Tory Senators are exposing the evil that is the hrc thought police and the censor houle. I am very pleased. The letter sent by the censor houle was pure communism and one of the senators pointed that out. The persecution of Guy Earle was mentioned. It is time for HM Government to follow through on the motion from the Tory convention. We overwhelmingly passed a motion condemning section 13.1. Section 13.1 of the federal hrc legislation must be abolished. Preferably the whole hrc madness must be toppled. As Ezra says fire them all.
Great work Senators Findlay, Wallin, Duffy and Tkachuk,
OTTAWA — Senator Doug Finley led a call Tuesday to scrap a section of Canada's Human Rights Act that he and other Conservative senators say is being used to stifle free speech in Canada.
Finley was one of a quartet of Tory senators to lead a Senate inquiry into free speech rights in Canada, rights they felt had come under attack when the speech by a controversial American pundit at an Ottawa university was cancelled and again when a woman in Vancouver sued a comedian because she didn't like jokes aimed at her.
"Despite our 400-year tradition of free speech, the tyrannical instinct to censor still exists," Finley said. "We saw it on a university campus last week. And we see it every week in Canada's misleadingly named human rights commissions."
Saskatchewan Senator David Tkachuk picked up on Finley's theme to excoriate the University of Ottawa's administration for what he saw as failures of leadership that led to the cancellation of a speech there last week by controversial American pundit Ann Coulter. The event's organizers cancelled the event believing that the safety of neither Coulter nor the event's participants could be guaranteed in the face of an angry group of several hundred protesters who argued that Coulter had a history of hate speech.

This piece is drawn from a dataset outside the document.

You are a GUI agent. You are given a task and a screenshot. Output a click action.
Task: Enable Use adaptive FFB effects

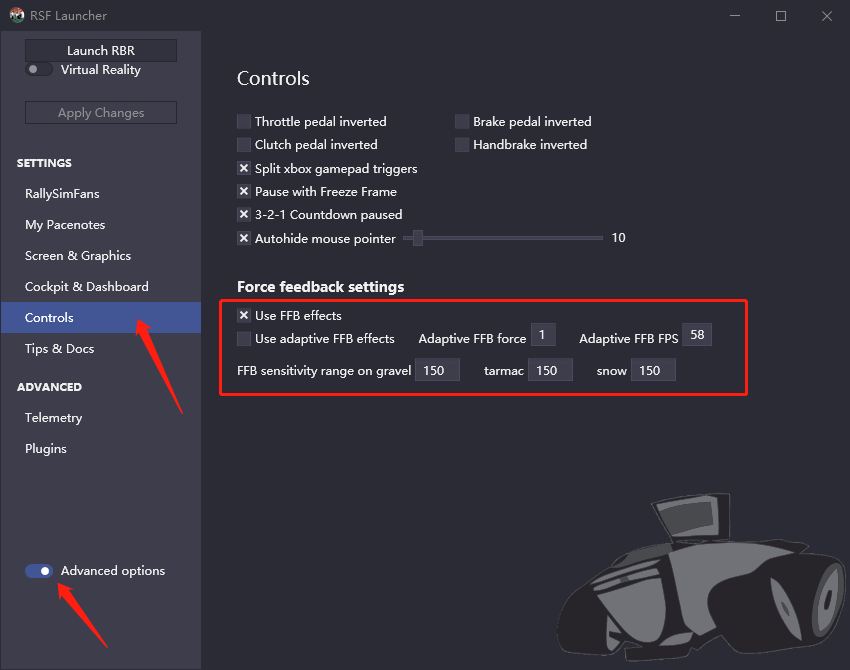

"But the mob took its cue from the provost," Tkachuk told the Senate. The provost, university vice-president Francois Houle, sent a letter to Coulter before the event cautioning her about Canada's speech laws, specifically the prohibitions in the human rights act.
"The letter closed with a line that could have come straight out of the re-education camps of Pol Pot's Cambodia," Tkachuk said.